November 14, 1920 - October 15, 2021
At the age of 100 of Wolfville, Dorothy Gertrude Walker Robbins died peacefully on October 15, 2021. The youngest daughter of Frank Walker and Gertrude Andrews, both of whom came to Canada from North Yorkshire, England, she spent her early years in Chipman Corner, Kings County, N.S. before happily heading to Ackworth School in West Yorkshire at the age of 12 where she stayed to complete her high school education. Her parents and sisters had attended Ackworth, a Quaker boarding school, where her grandfather, Frederick Andrews, long had been headmaster. She loved her years there and felt they were responsible for equipping her for the direction she chose in her life.
Dorothy was never a fan of overly long obituaries, making a summary of her life an almost impossible challenge! She continued her education at the Margaret Eaton School of Physical Education in Toronto and later at the I. M. Marsh College of Physical Education in Liverpool, England. She taught at Havergal, a private school in Ontario, in numerous schools in Nova Scotia and at the N.S. Teachers' College. She worked on curriculum development and became both a Physical Education Supervisor and Consultant throughout the province. She was always concerned about advancing opportunities for girls and women in physical education and sports.
Her awards and honours were numerous and included an Honorary Doctorate from Acadia University in 1983 and induction into the N.S. Sports Hall of Fame in 1997. Considered the "Mother of Physical Education" in Nova Scotia, she was instrumental in the N.S. folk and dance schools and what are now PHE Canada and TAPHE.
In 1964 she was a chaperone for the Canadian Olympics Team in Tokyo. An avid volunteer and organizer, she was involved with Girl Guides, the Kings Historical Society, the Apple Blossom Festival, the Robbie Burns suppers and Orchard Valley United Church to name a few. Golfing, bowling, Scottish Country dancing, knitting prayer shawls, her writing group and playing bridge were enjoyed into her late 90's and her cottage in Kingsport which had been in the family since the 1940's brought much pleasure.

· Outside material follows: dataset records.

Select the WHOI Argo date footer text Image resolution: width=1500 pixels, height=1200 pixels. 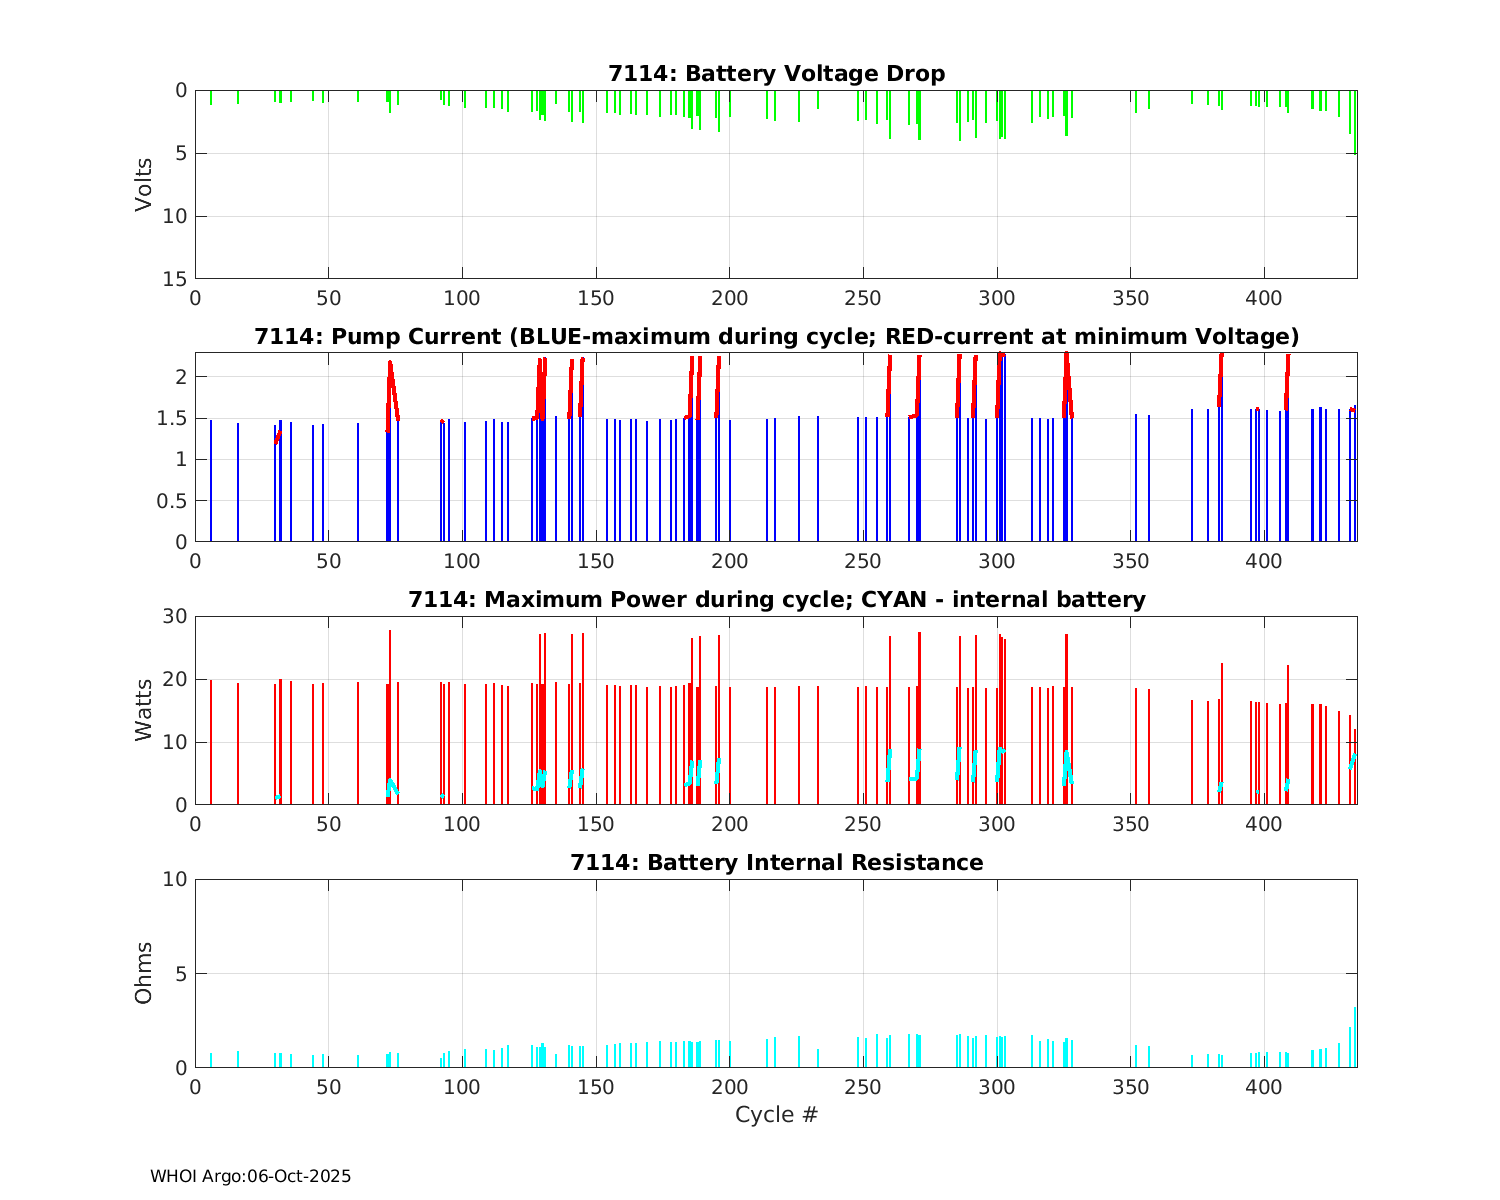(250, 1177)
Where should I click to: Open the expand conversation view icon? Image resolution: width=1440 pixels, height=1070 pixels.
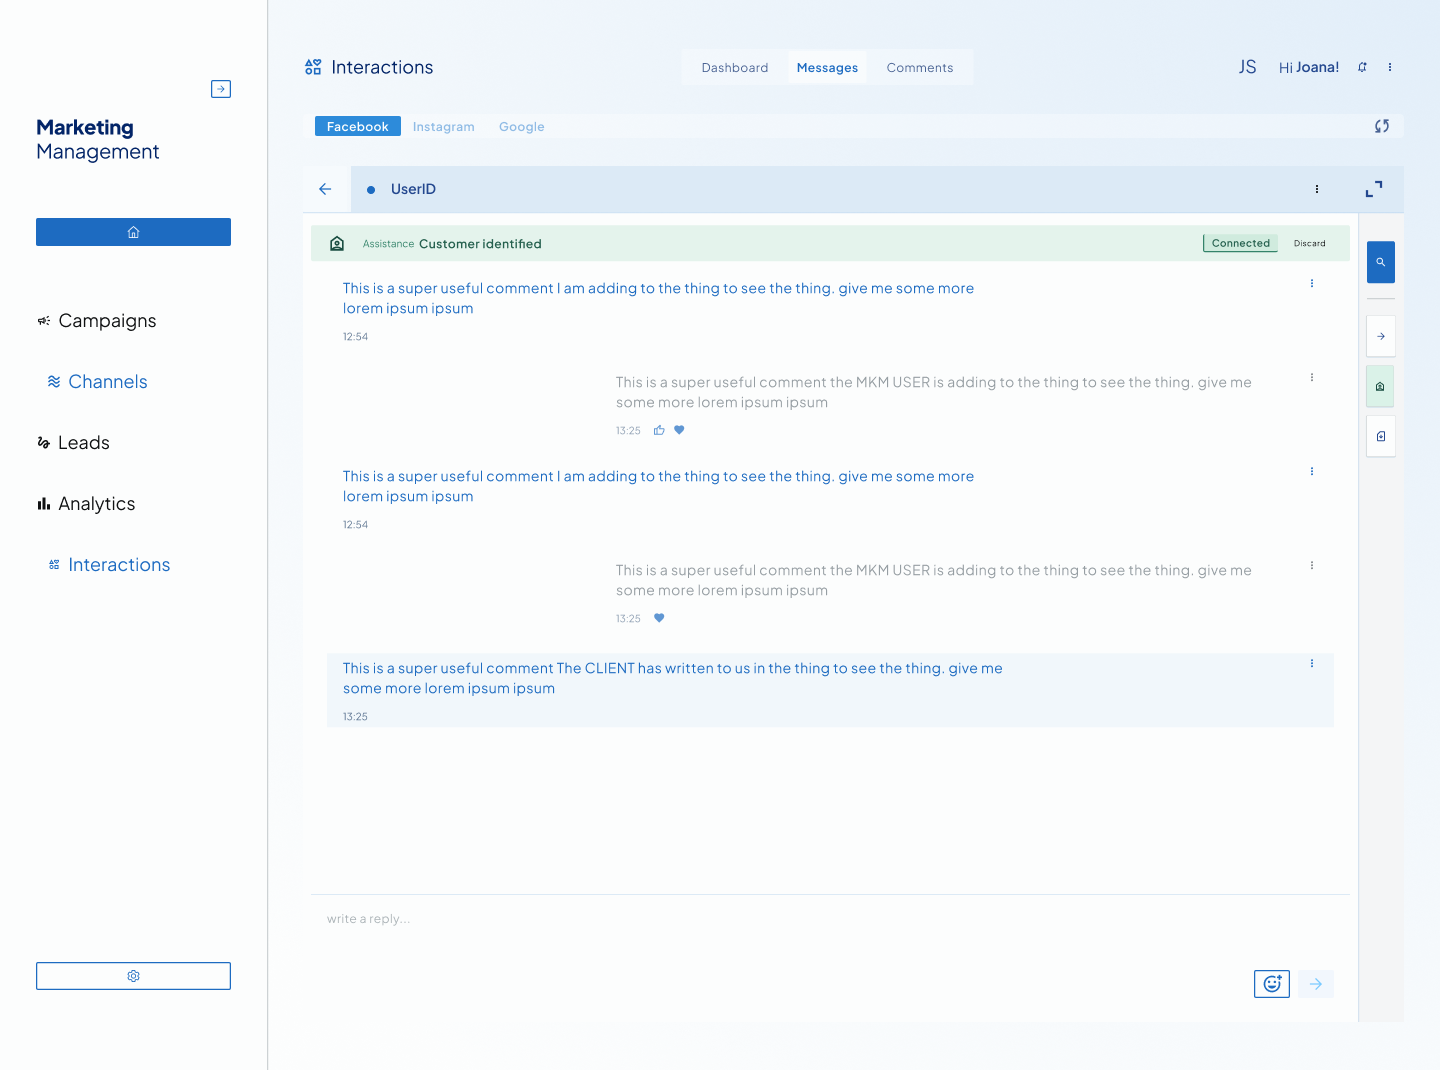1374,189
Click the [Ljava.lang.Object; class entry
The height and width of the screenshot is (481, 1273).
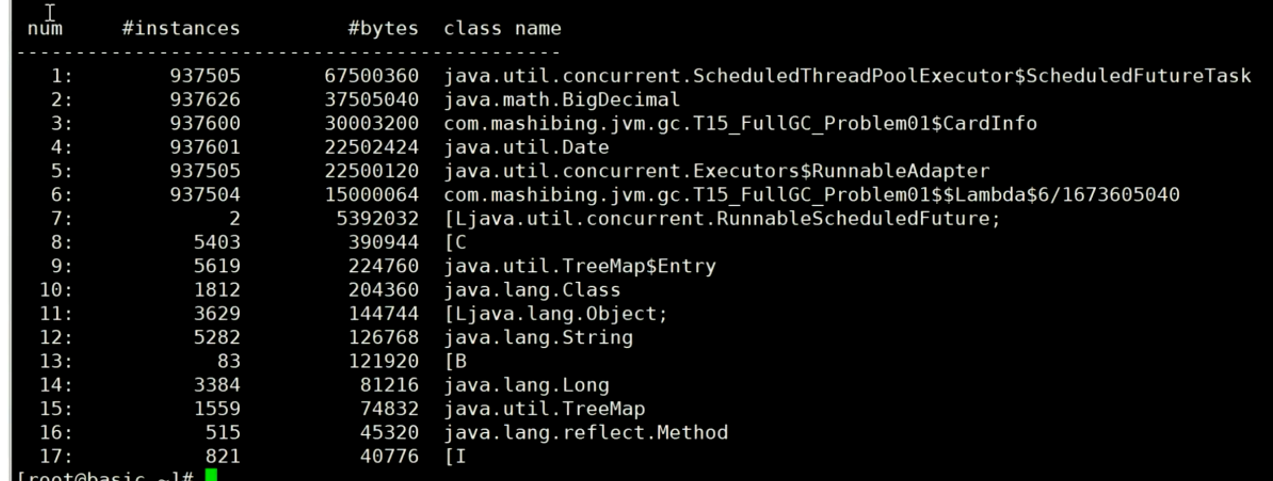[x=556, y=314]
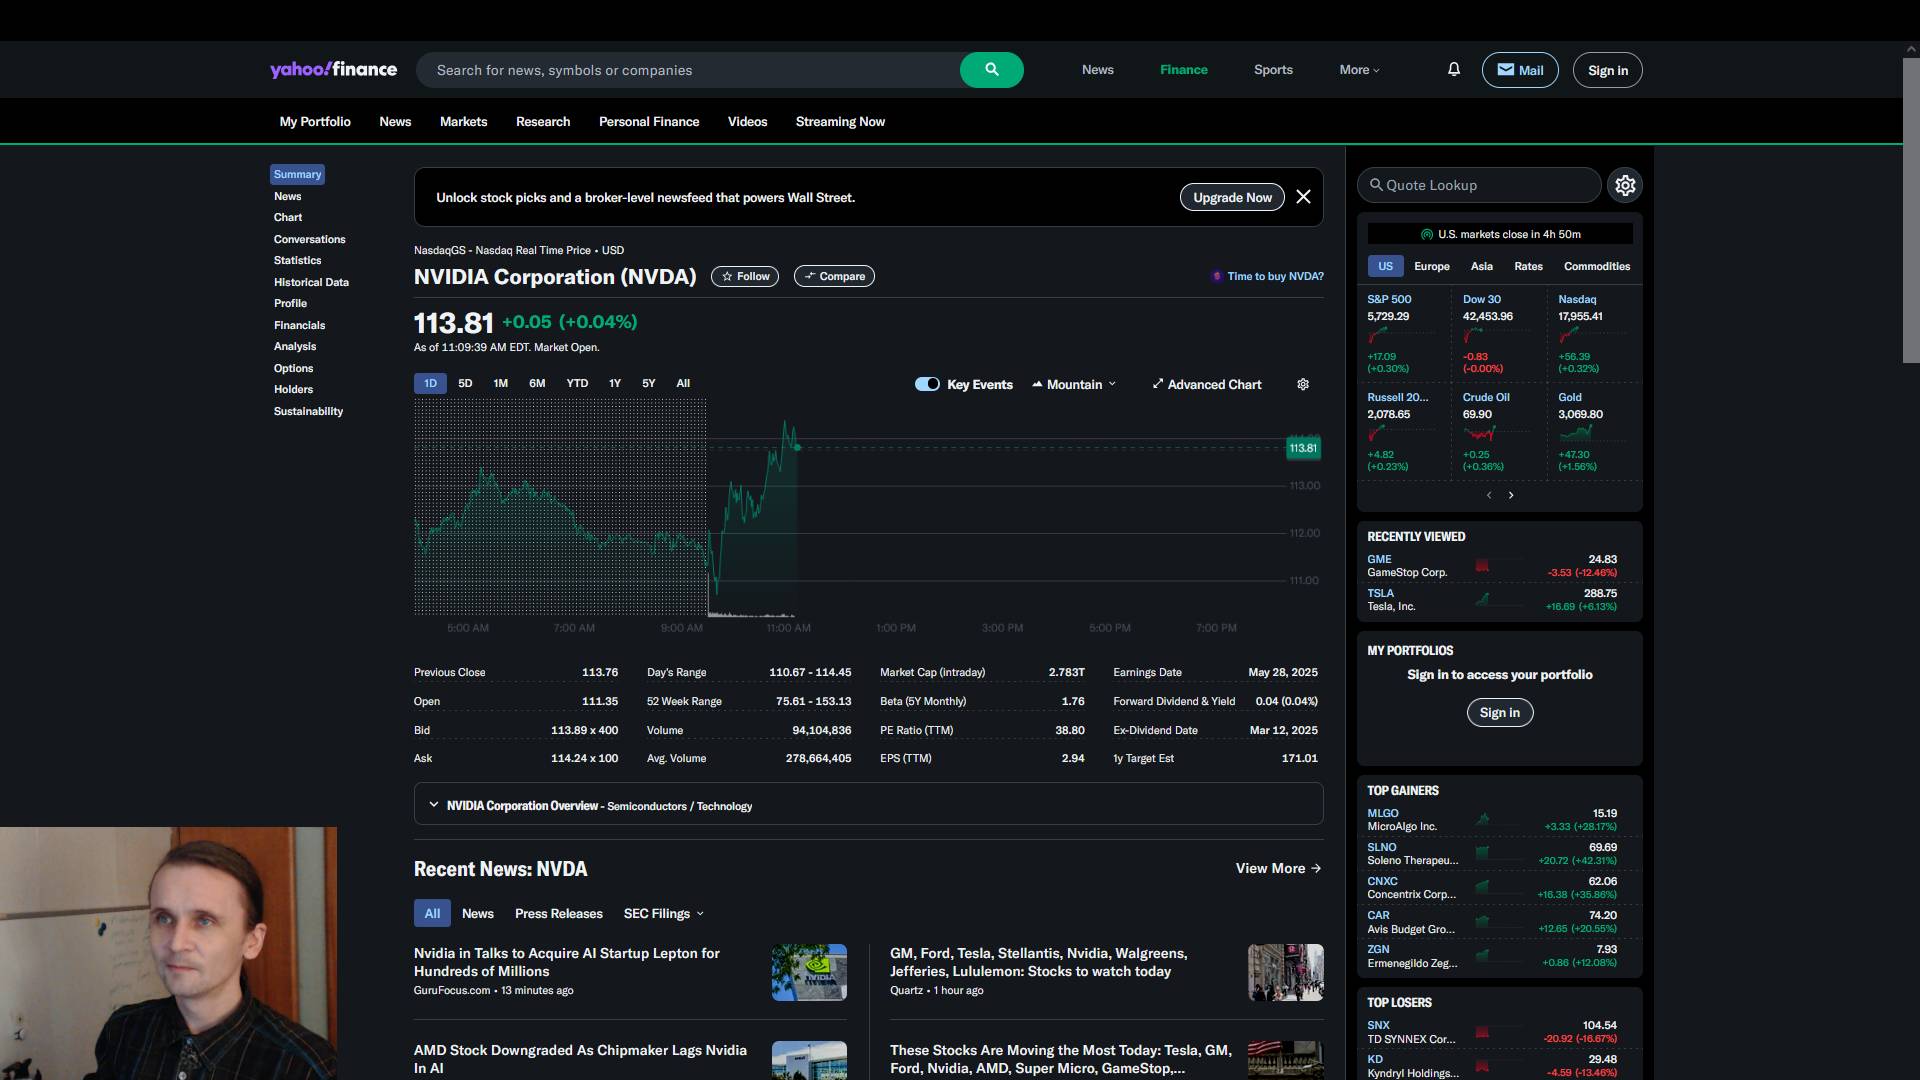Toggle Key Events switch off
Screen dimensions: 1920x1080
[x=927, y=385]
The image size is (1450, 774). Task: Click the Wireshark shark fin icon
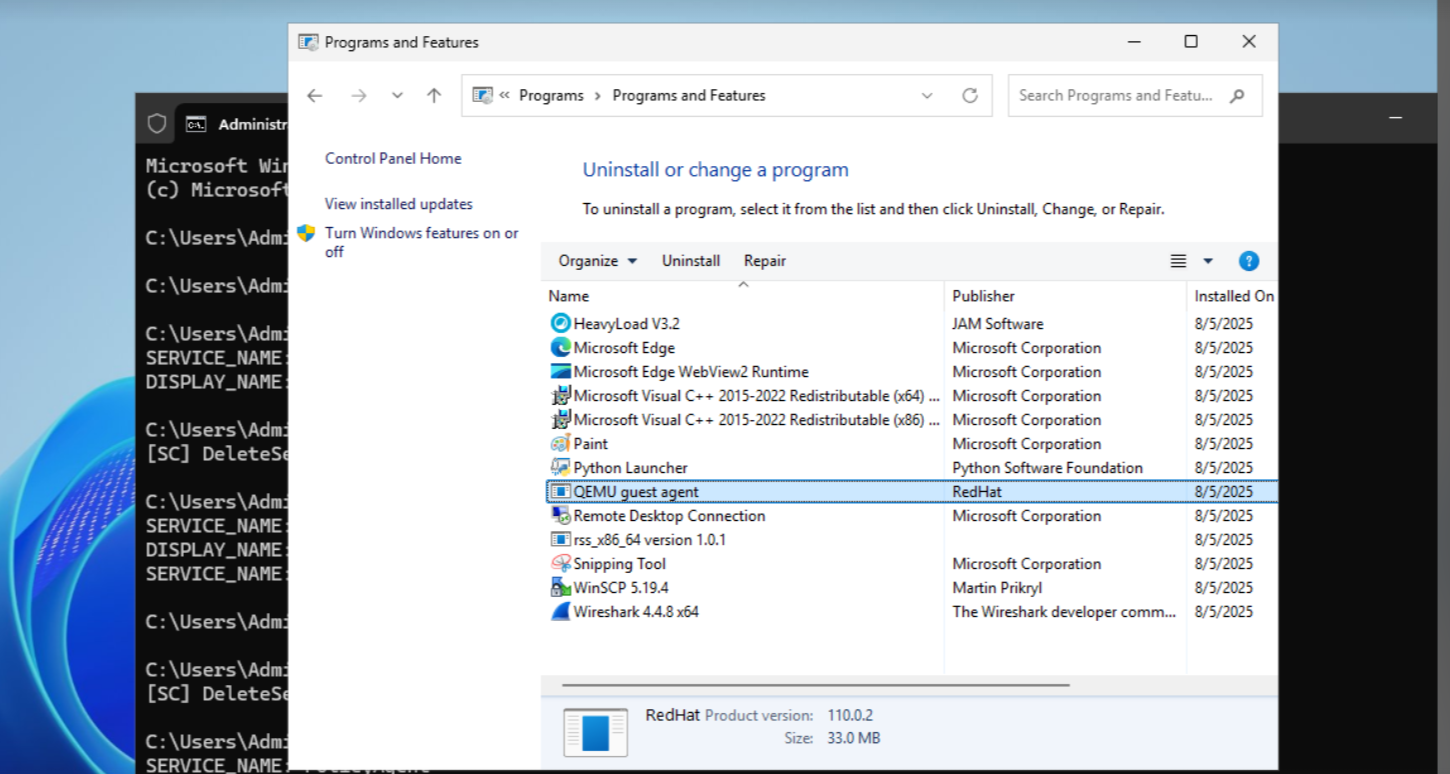tap(560, 612)
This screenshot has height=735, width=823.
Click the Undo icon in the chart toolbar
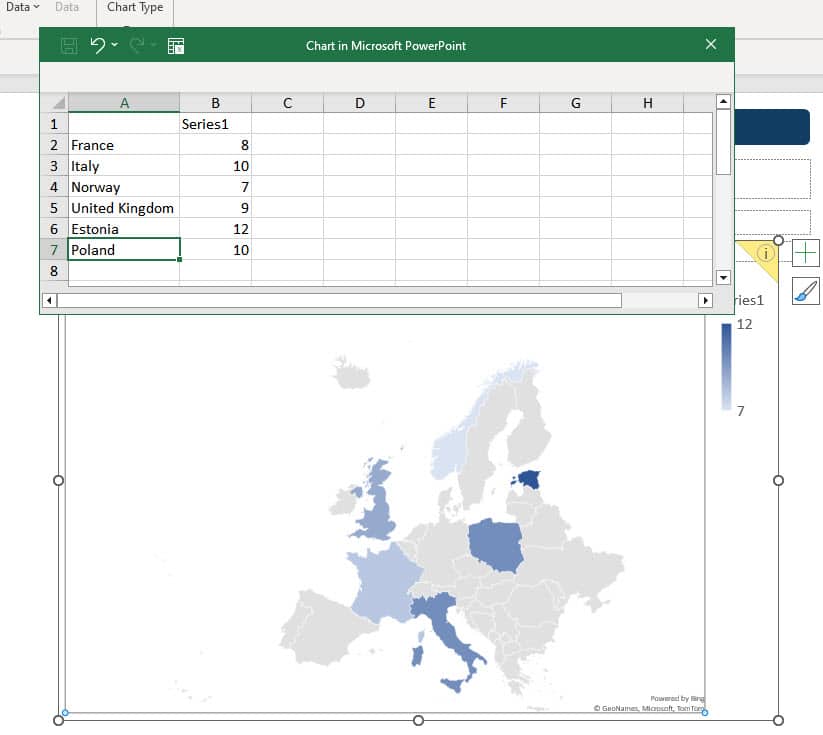tap(96, 44)
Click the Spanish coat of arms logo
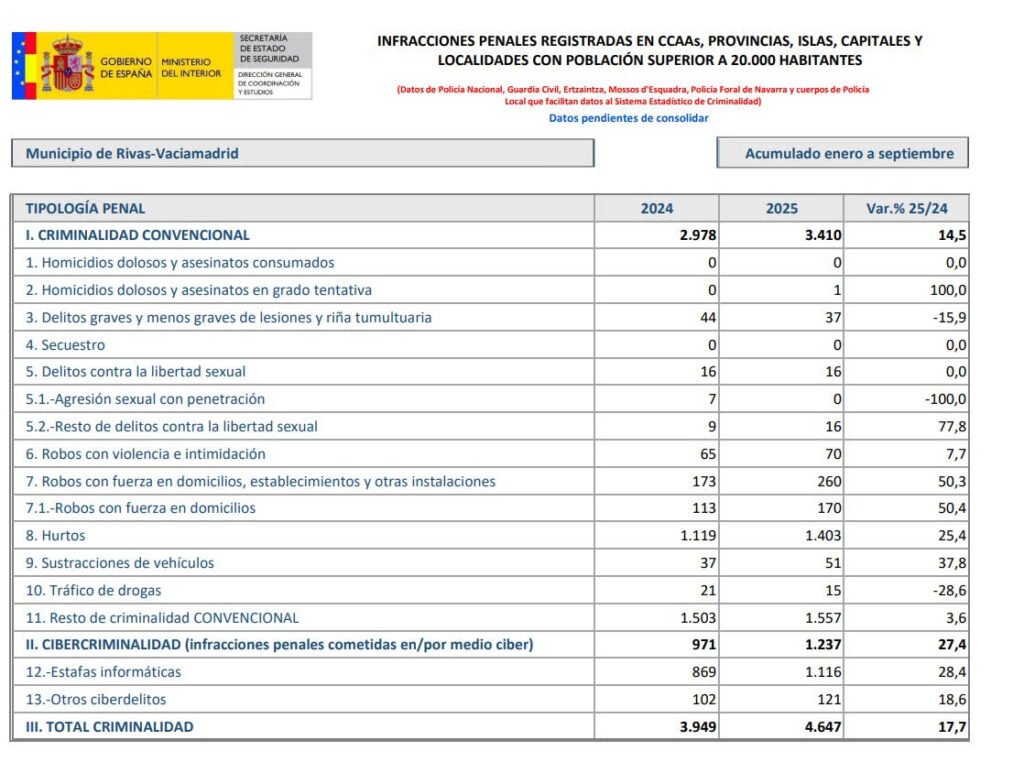This screenshot has width=1024, height=762. point(67,66)
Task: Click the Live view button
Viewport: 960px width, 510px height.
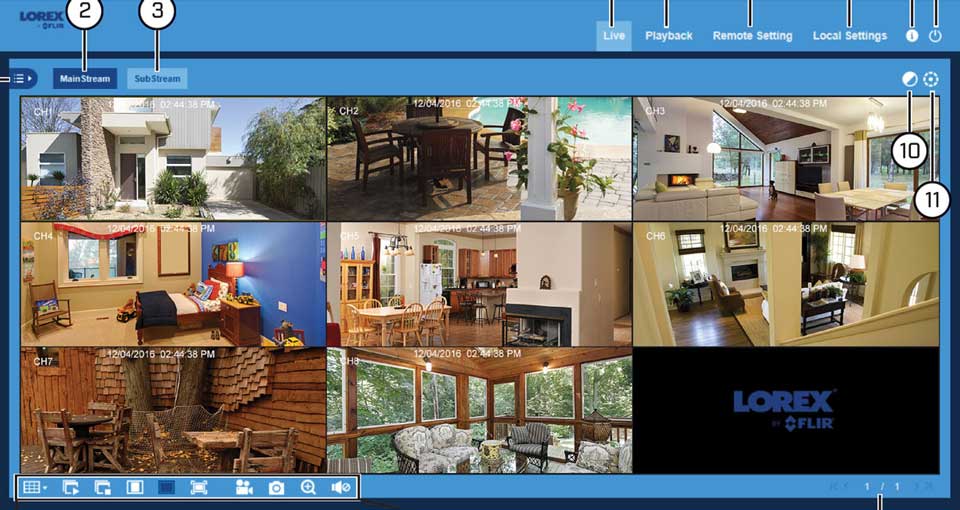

Dorothy had seemingly boundless energy and loved people, taking a genuine and ongoing interest in their lives no matter her age or theirs, and feline companions were special to her. A faithful journal writer, she found tole and later rock painting, calligraphy, the assembling of her family history and photos and playing board games engaging hobbies. Travel, fine music, theatre performances, drives in the country, Winnie the Pooh and Miss Reid stories and writing and receiving handwritten letters enhanced her busy days and she mastered, with frequent frustration, using a computer. She loved her own homes and gardens, first "on the mountain" and then in 2000 her Wolfville one and enjoyed entertaining. In her early 80's she found time to get married and embraced the whole Robbins family.
Dorothy wanted to be remembered as someone who "maybe made a difference". Her family, friends, colleagues and students can certainly attest that she did!